7 Haziran seçimlerinden bu yana hem birçok şey değişti hem de hiçbir şey değişmedi. Seçimlerden sonra AKP devleti ‘süreci buzdolabına’ aldığını en üst perdeden açıklayarak, seçim öncesinde Diyadin, Adana-Mersin, Bingöl ve Amed’de gerçekleştirdiği bombalama ve provokasyonlarla başlattığı savaş konseptini yoğunlaştırdı. AKP ve Sarayın devreye koyduğu bu darbe mekaniği ve savaş konsepti 14 Ekim 2014 tarihinde MGK’da karar altına alındı. Dolayısıyla yeni bir şey değildir. Aslında AKP devleti bu savaşa hiç ara vermedi. Sadece DAİŞ ve bir çok çete grubu eliyle savaşı bir dönem Rojava’da sürdürdü. Rojava’da DAİŞ ve bağlantılı çeteler yenilince bu sever aynı savaşı maskesiz bir şekilde Kuzey’de sürdürüyor.

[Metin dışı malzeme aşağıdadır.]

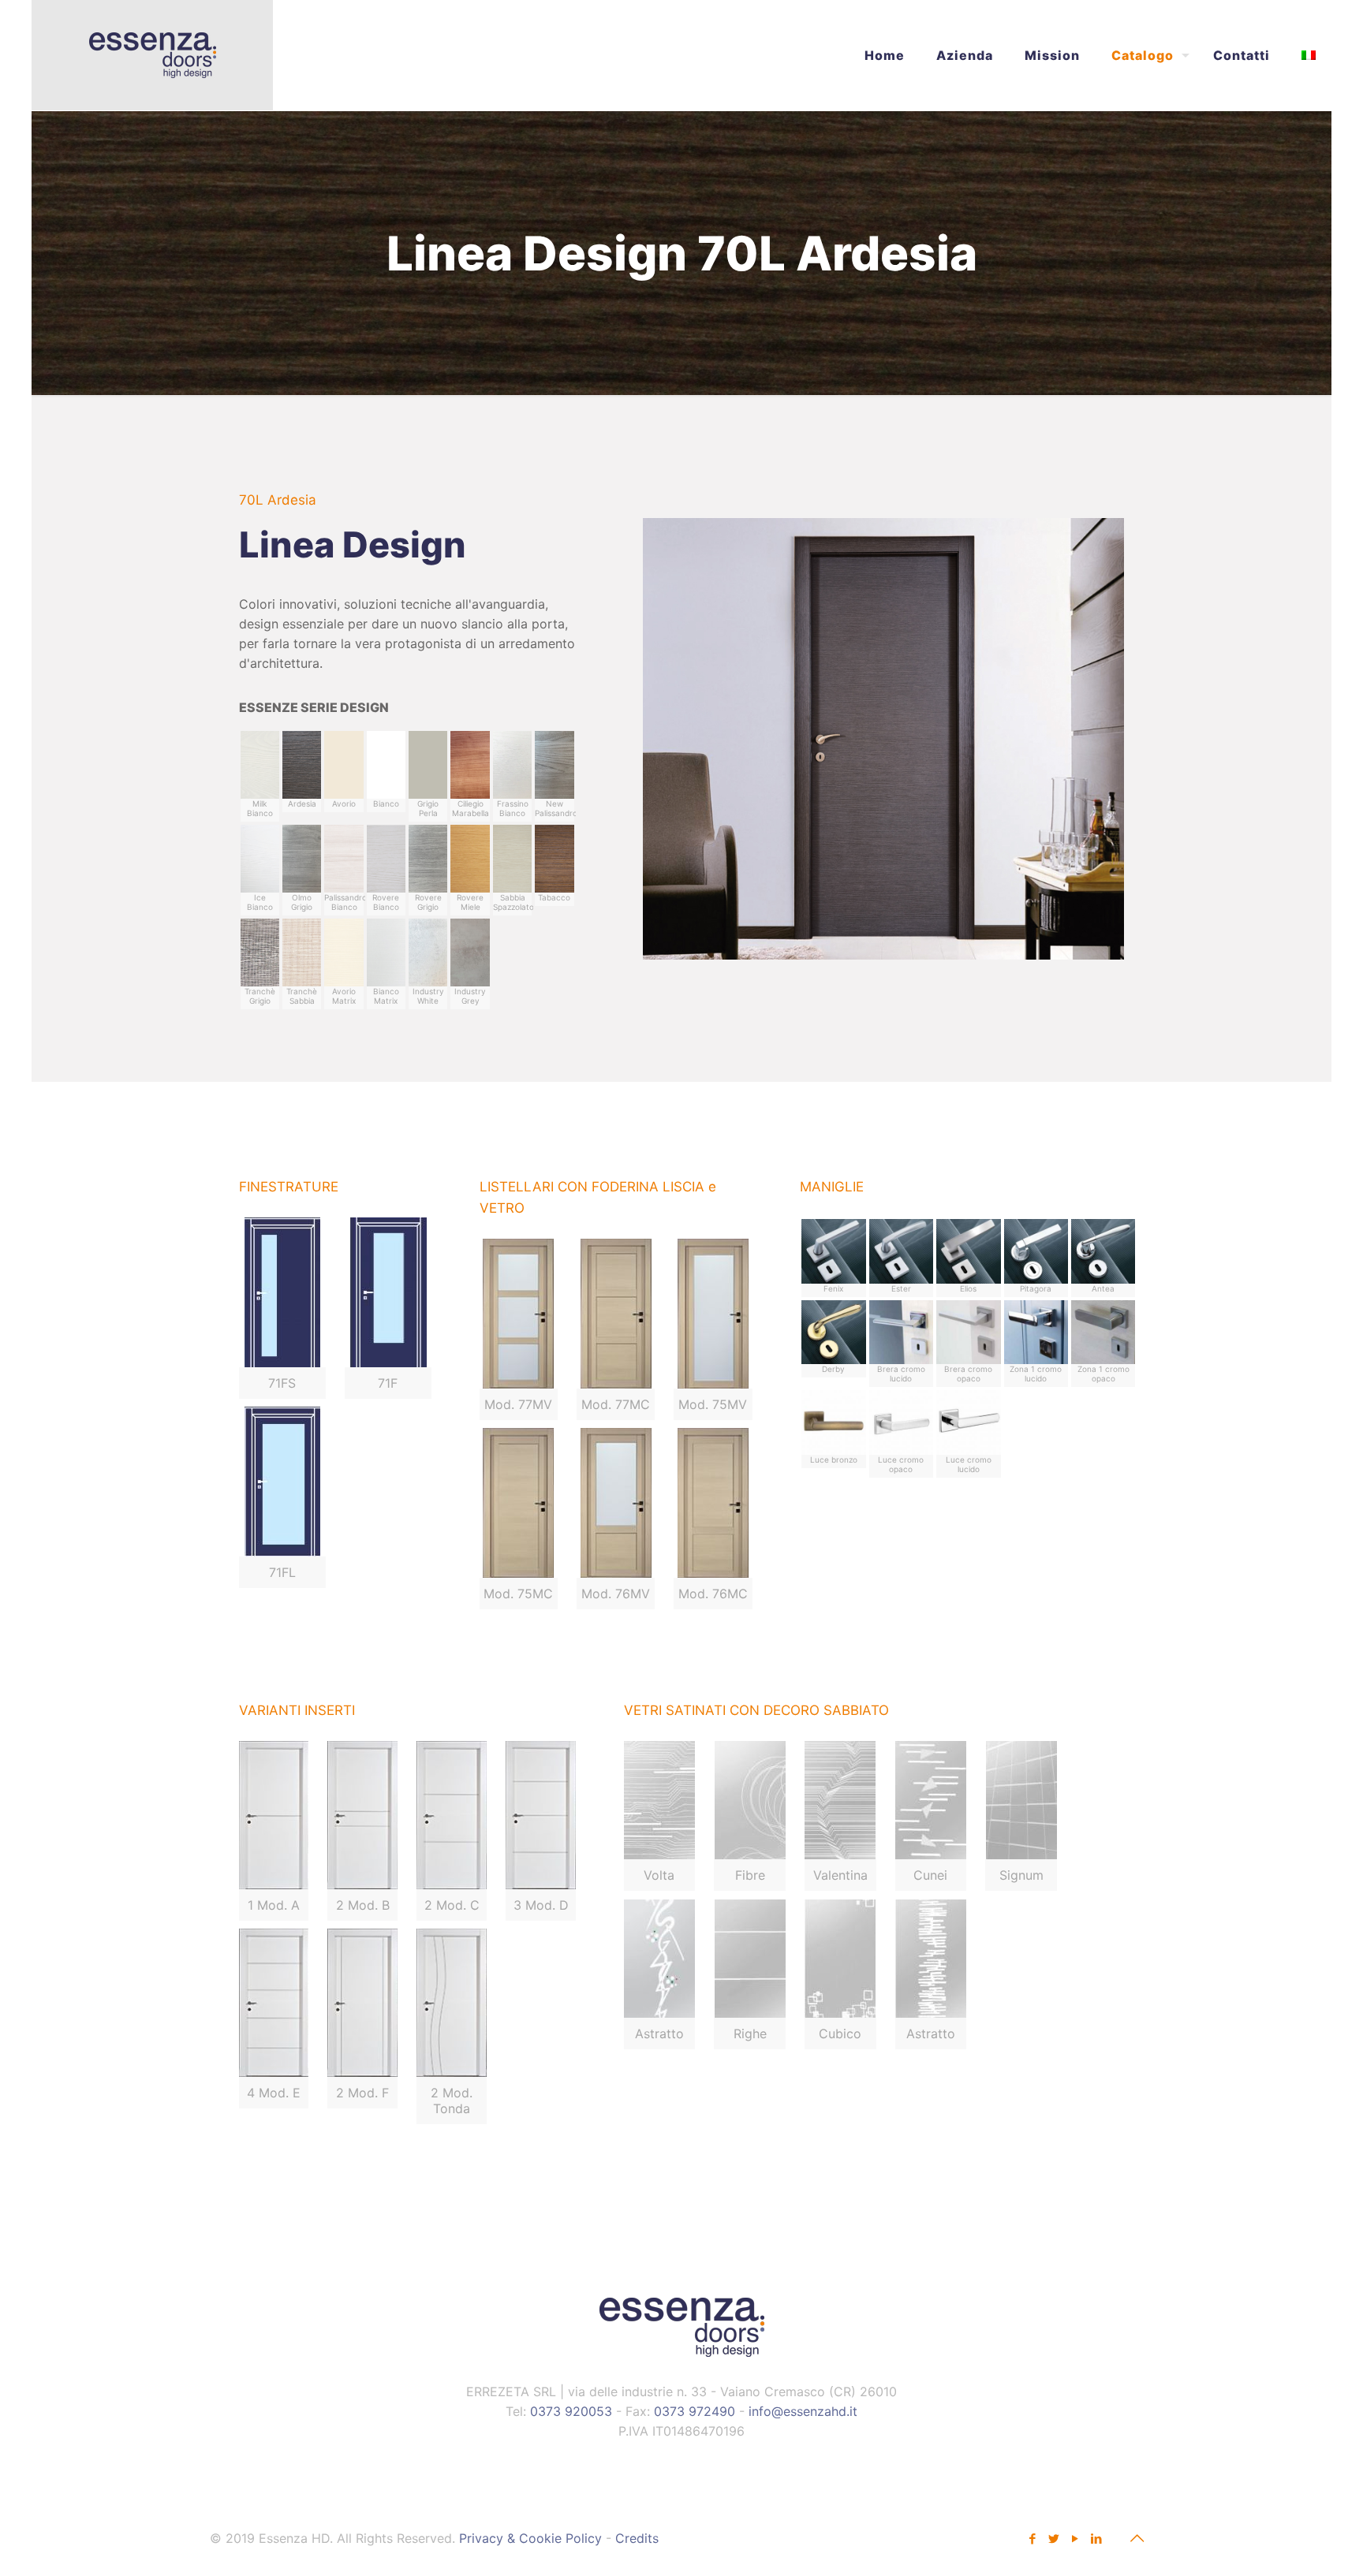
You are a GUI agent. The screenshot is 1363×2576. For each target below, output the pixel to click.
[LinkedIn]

7 Haziran’dan sonra değişen önemli şeylerden biri AKP’nin ezberinin bozulması ve iktidardan indirilmiş olmasıdır. Bunu başaran tek güç HDP ve Kürt Siyasal Hareketi oldu. Bunun için Kürt halkına karşı savaş başlattı. Yenilgi sürecini tersine çevirmek için adeta silah zoruyla iktidarı elinde tutmak istiyor. İktidarda kalmak için bir yandan 7 Haziran’da açığa çıkan halk iradesini tanımayarak tekrar seçim kararı alırken, diğer yandan savaş başlatarak tehdit, şantaj ve katletme ile istediği sonucun sandıktan çıkmasına yönelik zemin hazırlıyor, çaba harcıyor. Şu an savaşı yoğunlaştırarak 1 Kasım seçimlerine gidiyor. AKP iktidarı ve Saray işlediği suçlardan dolayı yargılanmamak için toplumun tüm kesimlerine çılgınca saldırıyor. Artık tek derdi kendini kurtarmaktır. Bu anlamıyla artık topluma vereceği bir şey kalmamıştır.
1 NİSAN’DA AKP TARİHİN ÇÖPLÜĞÜNE GİDECEK
AKP’nin bu politikalarına karşı HDP’nin yürüttüğü barış eksenli politikaları nasıl görüyorsunuz?
Bu savaşa karşı direnen ve toplumun tüm kesimlerinden destek gören HDP’dir. HDP ve ortaya koyduğu program toplumda ciddi bir umut ve buna bağlı sinerji oluşturmuştur. Ciddi kazanımlar ortaya çıkarmıştır. 7 Haziran ezilen, dışlanan, ötekileştirilen Anadolu ve Mezopotamya’nın tüm farklılıklarının HDP öncülüğündeki eşsiz başarısıdır. HDP 7 Haziran’da birleşirsek, mücadele edersek gücümüzün nasıl diktatörleri alaşağı ettiğini, nelere kadir olduğunu gösterdi. Bu özgüven, tecrübe ve birikimle 1 Kasım’a giriyoruz. 1 Kasım’da hiçbir diktatörlüğün silah zoruyla da ayakta kalamayacağını göstermek için önemlidir. Halklarımızı kendi istikbali için uçuruma sürükleyen, cenazelere işkence eden, mezarlıkları bombalayan bir zihniyetin Türkiye halkları için ciddi bir tehlike olduğu toplum tarafından daha iyi görüldü. Bu savaşa son vermek; özgür bir yaşam kurmak için 7 Haziran’da başlattığımız başarıyı, 1 Kasım seçimlerinden daha güçlü çıkarak sonuca götüreceğiz. 7 Haziran’dan iktidardan indirdik 1 Kasım’da tarihin çöplüğüne göndereceğiz.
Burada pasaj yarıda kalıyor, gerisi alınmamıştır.